I dont need to justify having a tracker on my kids, not to you, or anyone. I could presume you have been in that scenario where a man was controlling you, which maybe has caused you to make comparisons like this.

"Very, very few children go missing and most of those that do either do so of their own choice or are abducted and in either situation the phone would be discarded at the earliest opportunity."

I think you would be surprised how many children go missing, there is a paedophile virtually in every street. And yes, I've had safeguarding training, so know stuff a lot of parents dont know.

Nicknacky · 14/07/2020 22:08

NotShiny Very rarely are children abducted by paedophiles. Don’t throw the word “safeguarding” out to try and justify paranoia.

And I now a lot that “parents don’t now” too.

Elsiebear90 · 14/07/2020 22:11

There’s no excuse for tracking a teenagers every move, it’s extremely controlling and is completely unnecessary. If anyone wanted to abduct your child (which is incredibly unlikely) they would turn the phone off or throw it away, if you child is lost and doesn’t know where they are they should ask someone or look at street signs like anyone growing up prior to the year 2000 had to do, or they could use an app which tells them exactly where they are and how to get anywhere (including their home) like google maps.

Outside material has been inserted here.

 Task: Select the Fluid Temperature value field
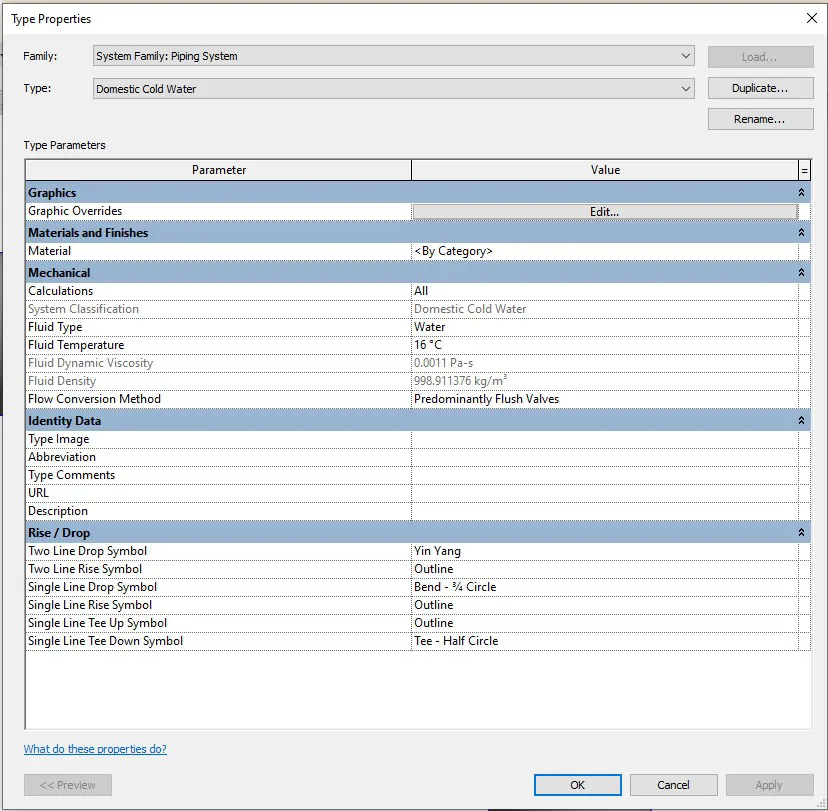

It’s a miracle any of us survived growing up without mobile phones according some of you Confused

Elsiebear90 · 14/07/2020 22:13

Oh and I’ve had extensive safe guarding training as well, hardly any children are abducted by strangers, it’s extremely extremely rare.

kathmacc · 14/07/2020 22:14

Whilst you are paying phone bills and they are underage and living at home it is absolutely okay to track your child’s phone -I have never used the facility yet but absolutely another level of security if needed-and if your child does go missing you have more immediate and up to date location information immediately to hand -but like other posters say don’t misuse this facility.

Rachie1973 · 14/07/2020 22:14

No, I’ve never tracked any of my 6. Would feel like I was invading their privacy.